In 1863, the family moved to New York where his father engaged in banking and other businesses, serving as the treasurer and director of the Shelby Iron Company, the American Smelting and Refining Company, and the American Surety Company, among others.

==Society life==
After graduating from Harvard, where he was a member of the Hasty Pudding Club, he briefly worked as a banker in New York. Gurnee was "free from the necessity of engaging in business" and, instead, spent his time "engrossed in the cultivation of the arts and spent much time in travel, living at intervals in Italy and France."

In 1892, Gurnee was included in Ward McAllister's "Four Hundred", purported to be an index of New York's best families, published in The New York Times. Conveniently, 400 was the number of people that could fit into Mrs. Astor's ballroom.

==Personal life==
Gurnee had a home in Bar Harbor, Maine, Paris, and Nice, France. His home in Maine, known as Beaudesert, was originally designed by William Ralph Emerson in 1881, but was renovated for Gurnee in 1900 by architect Fred L. Savage, who also designed the nearby Breakwater, Reverie Cove, Raventhorp, and the Philler Cottage. In 1925, he donated his home in Nice, for the benefit of wounded soldiers, and a number of valuable works of art to the city of Paris, including twelve tapestries of Aubusson, Flanders, and Paris before the time of Gobelin. He was honored by France with the ribbon of the Chevalier of the Légion d’Honneur.

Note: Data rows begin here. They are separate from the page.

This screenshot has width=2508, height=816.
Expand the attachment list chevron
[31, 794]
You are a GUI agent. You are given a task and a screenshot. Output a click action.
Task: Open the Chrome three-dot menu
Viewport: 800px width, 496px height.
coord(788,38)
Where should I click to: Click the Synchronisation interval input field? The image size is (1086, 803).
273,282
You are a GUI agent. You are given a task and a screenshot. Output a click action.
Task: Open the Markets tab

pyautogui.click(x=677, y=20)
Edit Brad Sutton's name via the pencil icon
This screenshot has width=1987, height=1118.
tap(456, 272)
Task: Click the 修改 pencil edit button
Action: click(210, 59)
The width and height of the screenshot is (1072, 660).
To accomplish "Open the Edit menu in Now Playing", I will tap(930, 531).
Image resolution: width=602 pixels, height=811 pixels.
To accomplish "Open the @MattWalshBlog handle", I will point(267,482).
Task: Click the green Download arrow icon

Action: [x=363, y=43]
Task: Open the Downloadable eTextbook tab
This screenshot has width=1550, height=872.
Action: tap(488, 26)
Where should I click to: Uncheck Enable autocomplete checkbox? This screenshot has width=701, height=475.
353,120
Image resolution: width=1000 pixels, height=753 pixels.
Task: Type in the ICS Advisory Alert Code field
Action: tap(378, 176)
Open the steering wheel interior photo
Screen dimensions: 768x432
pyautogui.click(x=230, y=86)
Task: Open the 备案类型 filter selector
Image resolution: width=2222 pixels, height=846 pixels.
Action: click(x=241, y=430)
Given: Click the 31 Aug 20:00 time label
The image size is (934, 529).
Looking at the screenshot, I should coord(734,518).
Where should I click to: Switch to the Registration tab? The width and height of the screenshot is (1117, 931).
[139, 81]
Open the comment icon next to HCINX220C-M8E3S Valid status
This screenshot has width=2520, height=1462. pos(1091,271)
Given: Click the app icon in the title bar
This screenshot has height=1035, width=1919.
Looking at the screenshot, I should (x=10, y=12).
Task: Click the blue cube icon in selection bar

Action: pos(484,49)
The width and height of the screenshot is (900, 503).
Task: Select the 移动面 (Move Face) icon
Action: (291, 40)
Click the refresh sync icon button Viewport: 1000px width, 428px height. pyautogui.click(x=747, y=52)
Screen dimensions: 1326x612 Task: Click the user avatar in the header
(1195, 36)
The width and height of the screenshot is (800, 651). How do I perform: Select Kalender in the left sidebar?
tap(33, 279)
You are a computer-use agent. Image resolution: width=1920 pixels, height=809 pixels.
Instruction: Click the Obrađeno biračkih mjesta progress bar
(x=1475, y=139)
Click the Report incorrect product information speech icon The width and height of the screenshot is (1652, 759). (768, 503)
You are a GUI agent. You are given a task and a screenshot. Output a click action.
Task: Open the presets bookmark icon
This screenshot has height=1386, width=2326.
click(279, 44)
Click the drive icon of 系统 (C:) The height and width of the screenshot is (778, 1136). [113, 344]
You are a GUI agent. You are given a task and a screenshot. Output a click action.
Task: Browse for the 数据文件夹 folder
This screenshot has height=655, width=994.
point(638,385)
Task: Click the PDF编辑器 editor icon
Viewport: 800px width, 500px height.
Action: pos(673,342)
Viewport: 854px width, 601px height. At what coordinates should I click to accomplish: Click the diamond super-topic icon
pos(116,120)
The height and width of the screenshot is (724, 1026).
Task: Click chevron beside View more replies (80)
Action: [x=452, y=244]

Gurnee, who did not marry, died on July 6, 1926, in Baden-Baden, Germany, and was interred at the Gurnee Mausoleum at Sleepy Hollow Cemetery. In his will, Gurnee left many large bequeaths to charity, including the Presbyterian Hospital, St. Luke's Hospital, the Nursery and Child's Hospital, and the Association for Improving the Condition of the Poor, many trust funds for his relatives, and then left his residuary estate to Harvard. His secretary, Gustave Frederick Dutschke, who lived at 17 Avenue d'Iéna in Paris, received $300,000 in three and a half per cent Liberty bonds and $20,000 a year from the residuary estate.